» **EXERCISE PROMPT**
Output the records exactly, every one of them.

[Stored data entries]
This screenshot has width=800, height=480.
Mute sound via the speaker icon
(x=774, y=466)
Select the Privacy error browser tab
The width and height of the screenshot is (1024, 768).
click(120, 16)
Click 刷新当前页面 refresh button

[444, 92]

» **OUTPUT OF THE TASK**
This screenshot has width=800, height=480.
Mute sound via the speaker icon
(x=774, y=466)
Select the Privacy error browser tab
The width and height of the screenshot is (1024, 768).
click(120, 16)
Click 刷新当前页面 refresh button

[444, 92]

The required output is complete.